The activity took place at the end of a three-week country study unit. Students researched social and economic statistics about their designated country and analyzed their findings to determine what disparities are apparent between “have” and “have not” nations. The unit is taught jointly by all four sixth grade teams.
“This offers students an opportunity to utilize technology, acquire pertinent skills and to explore and address real issues that they will be facing in their future,” Sixth Grade Global Studies teacher William Reilly said. “As active participants in an intelligence team, they collaborate to gather and combine data, analyze and communicate results, and then act upon those results to achieve positive outcomes.”
Mr. Reilly said it is a real strength of the “Have and Have Not countries” unit is that it is taught jointly by all four sixth grade teachers – himself, Jessica Casey, Katie Meislahn and Melissa Leach.
As part of this unit, the entire sixth grade also conducts a school wide homeroom coin drive, where they collect money to help pay for the tuition of students in Belize.

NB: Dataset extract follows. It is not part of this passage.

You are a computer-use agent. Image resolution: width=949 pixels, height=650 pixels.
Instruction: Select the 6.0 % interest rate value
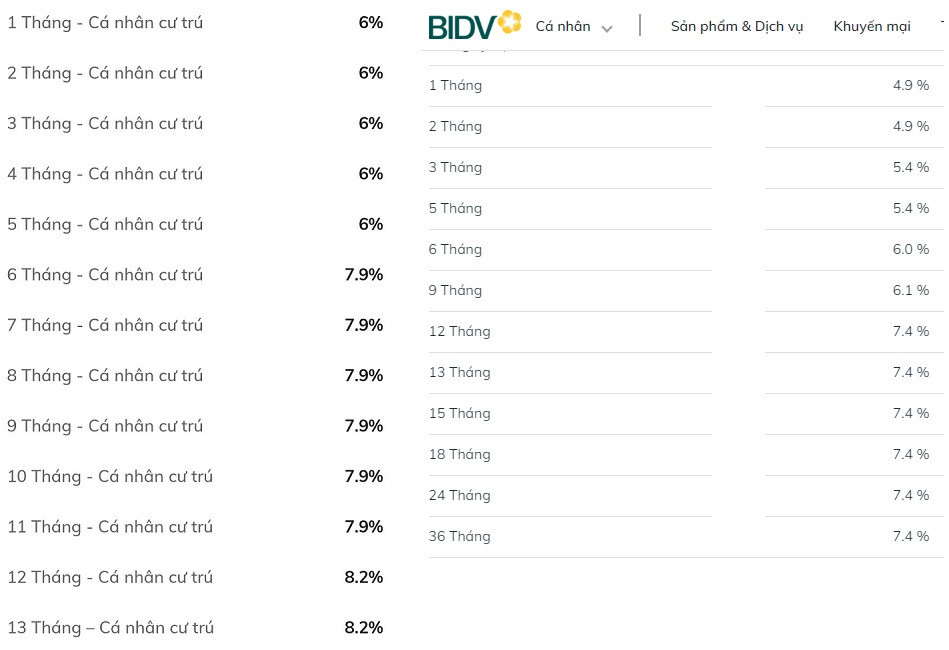coord(910,250)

Belize is identified as one of the “have not” countries where public education ends after 8th grade.
The students they are assisting are from the Gallon Jug School, which for the past eight years has been part of the Global Coalition project. BCMS is a founding member of the Global Coalition, an international community of schools dedicated to the cultural exchange of knowledge, ideas and projects.
The coin drive gives students the opportunity to
actively impact the lives of children with whom some of our students
are having personal and direct communication with.